On 18th May 2021 the Inquiry heard evidence from Mr. Martin Bell, Director of Primary Care and Counter Fraud Services, SIBSS Director and Chair of SIBSS Advisory Group.
Inquiry Counsel began by asking Mr. Bell about his SIBSS team members and their interaction with beneficiaries. He said feedback from beneficiaries had been extremely positive.

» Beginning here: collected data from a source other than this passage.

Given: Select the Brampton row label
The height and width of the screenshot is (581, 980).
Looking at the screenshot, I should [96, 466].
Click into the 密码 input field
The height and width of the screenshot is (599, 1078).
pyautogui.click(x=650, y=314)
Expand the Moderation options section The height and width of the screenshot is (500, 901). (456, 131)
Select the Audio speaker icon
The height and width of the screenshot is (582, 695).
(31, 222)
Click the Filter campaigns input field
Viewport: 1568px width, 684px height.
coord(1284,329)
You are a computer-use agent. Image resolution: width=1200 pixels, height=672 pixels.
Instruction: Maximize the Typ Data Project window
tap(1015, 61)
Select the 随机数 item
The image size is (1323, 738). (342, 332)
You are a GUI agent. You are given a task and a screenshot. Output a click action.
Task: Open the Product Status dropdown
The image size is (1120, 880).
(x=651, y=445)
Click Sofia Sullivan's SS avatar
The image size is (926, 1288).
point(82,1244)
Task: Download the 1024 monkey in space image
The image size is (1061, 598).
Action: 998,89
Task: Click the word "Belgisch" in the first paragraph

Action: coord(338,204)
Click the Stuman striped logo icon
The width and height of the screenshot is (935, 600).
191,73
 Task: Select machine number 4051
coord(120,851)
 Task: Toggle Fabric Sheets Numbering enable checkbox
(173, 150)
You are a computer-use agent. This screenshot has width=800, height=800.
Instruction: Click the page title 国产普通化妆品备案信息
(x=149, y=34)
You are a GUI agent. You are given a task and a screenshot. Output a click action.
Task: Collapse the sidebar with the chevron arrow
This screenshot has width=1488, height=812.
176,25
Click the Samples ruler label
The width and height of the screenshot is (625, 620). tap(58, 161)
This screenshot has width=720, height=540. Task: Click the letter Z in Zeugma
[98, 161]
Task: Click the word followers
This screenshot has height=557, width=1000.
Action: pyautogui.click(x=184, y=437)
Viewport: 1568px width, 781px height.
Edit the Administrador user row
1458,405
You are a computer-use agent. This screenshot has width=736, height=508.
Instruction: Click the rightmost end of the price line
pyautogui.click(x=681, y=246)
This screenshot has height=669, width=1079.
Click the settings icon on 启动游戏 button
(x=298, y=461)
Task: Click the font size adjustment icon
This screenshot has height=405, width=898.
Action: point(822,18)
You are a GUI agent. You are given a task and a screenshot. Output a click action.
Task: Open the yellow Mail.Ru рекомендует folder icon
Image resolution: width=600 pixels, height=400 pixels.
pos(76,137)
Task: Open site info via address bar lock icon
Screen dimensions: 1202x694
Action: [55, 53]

Mr. Bell confirmed beneficiary numbers and provided information on how the SIBSS Terms of Reference were drawn up by the Advisory Group, which consisted of representatives from the NHS, Trusts, Hepatitis Scotland, Haemophilia Scotland Scheme members and representatives of the Scottish Government. He considered the presence of the Scottish Government representatives to be advantageous, as Group members were able to put their points across directly to them. Mr. Bell explained the role of the Advisory Group was to assist in how the Scheme was administered. Meetings would take place twice a year and also a Newsletter would be sent out to members of the Scheme.
Mr. Bell explained how the Scheme engaged with members. He explained letters would be sent to members concerning any important changes and surveys to obtain members’ opinions on the overall service of the Scheme.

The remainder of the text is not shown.